Kedua : “Yakhluqu maa yasyaa-u wa huwal ‘aliimul qadiir”. Dia menciptakan apa yang Dia kehendaki. Dan Dia Maha Mengetahui, Mahakuasa. (Q.S ar Ruum 54)

Ketiga : “Dzalika taqdiirul ‘aziizil ‘aliim”. Demikianlah ketetapan Yang maha Perkasa lagi Maha Mengetahui. (Q.S Yaasiin 38).

Syaikh Prof. DR Abdurrazzaq bin Abdul Muhsin al Badr berkata : Makna (al ‘Alim) adalah bahwa ilmu-Nya meliputi yang zahir dan yang bathin. Yang Nampak maupun yang tersembunyi, yang diatas yang dibawah. Yang telah berlalu, yang sekarang dan yang akan datang
Tidak ada yang tersembunyi bagi-Nya sesuatu apapun. Dia mengetahui apa yang terjadi. Apa yang akan terjadi dan apa yang tidak terjadi.  Seandainya terjadi bagaimana terjadinya.  Ilmu-Nya meliputi segala sesuatu dan Dia menghitung segala galanya. (Kitab Fikih Asma’ul Husna).

Nah, kalau kita bertanya kepada orang orang (kecuali atheis atau yang semisalnya)  apakah engkau paham dan membenarkan bahwa Allah Maha Mengetahui tentang segala sesuatu ?. Mereka   akan menjawab : Ya kami paham bahwa memang Allah Ta’ala Maha Mengetahui segala sesuatu baik yang nampak maupun yang tersembunyi.
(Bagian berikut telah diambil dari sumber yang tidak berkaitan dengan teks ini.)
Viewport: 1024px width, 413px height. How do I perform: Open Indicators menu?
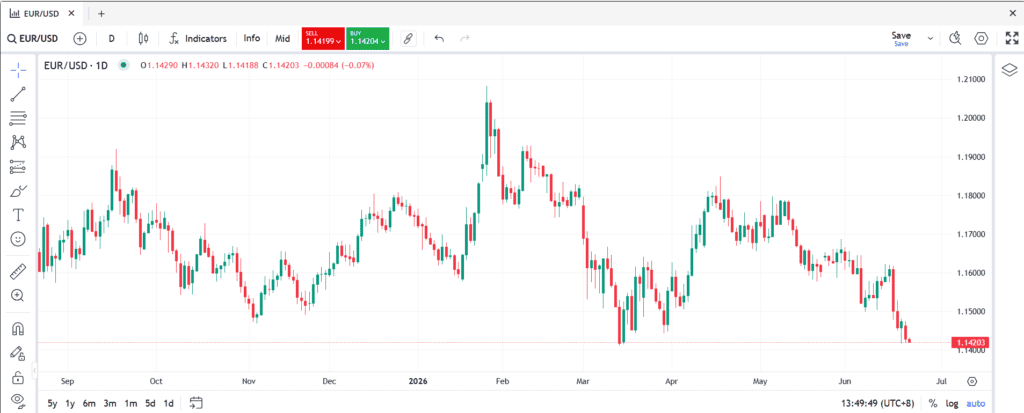click(x=198, y=39)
Namun demikian ternyata bahwa dalam kehidupan sehari hari kita melihat  sebagian orang seperti tidak tahu, tidak paham atau pura pura tidak paham tentang Ilmu Allah yang Maha Mengetahui. Sekiranya mereka betul betul paham bahwa Allah Maha Mengetahui tentulah akan menghambat mereka untuk bermaksiat baik di keramaian maupun di kesendiriannya. Tidak ada yang berani melakukan perbuatan tercela. Kenyataannya sebagian manusia melakukan perbuatan tercela berupa  maksiat bahkan ada yang terus menerus bermaksiat.

Padahal mereka juga tahu bahwa Allah Ta’ala melarang perbuatan tercela  dan mungkar.  Maksiat yang mereka lakukan pasti akan mendatangkan murka Allah.  Selain itu mereka juga mereka juga paham bahwa Allah menyediakan adzab bagi pelaku maksiat.

Allah berfirman : “Inna ‘adzaaba rabbika kaana mahdzuuraa”.  Sungguh adzab Rabb-mu itu sesuatu yang (harus)  ditakuti (Q.S al Isra’ 57)
Allah berfirman : “Inna ‘adzaaba rabbika lawaaqi’. Maa lahuu min daafi’. (Q.S at Tuur 7-8)

Lalu kenapa bisa terjadi yang demikian ?. Pada hal mereka sudah tahu Allah Maha Melihat dan Allah akan mengadzab orang orang yang bermaksiat kepada-Nya.

Ketahuilah bahwa manusia sering lupa atau melupakan sesuatu yang sudah diketahuinya. Paling tidak ada tiga  hal yang membuat manusia melakukan kemaksiatan, yakni : 

Pertama : Manusia memiliki hawa nafsu,  Dan hawa nafsu itu cenderung kepada keburukan. Allah berfirman : “Wa maa ubarri-u nafsii, innan nafsa la-ammaa ratun bis suu-i illa maa rahima rabbi”. (Yusuf berkata) Dan aku  tidak (menyatakan) diriku bebas (dari kesalahan) karena sesungguhnya nafsu itu selalu mendorong kepada kejahatan, kecuali nafsu yang diberi rahmat oleh Rabb-ku (Q.S Yusuf 53)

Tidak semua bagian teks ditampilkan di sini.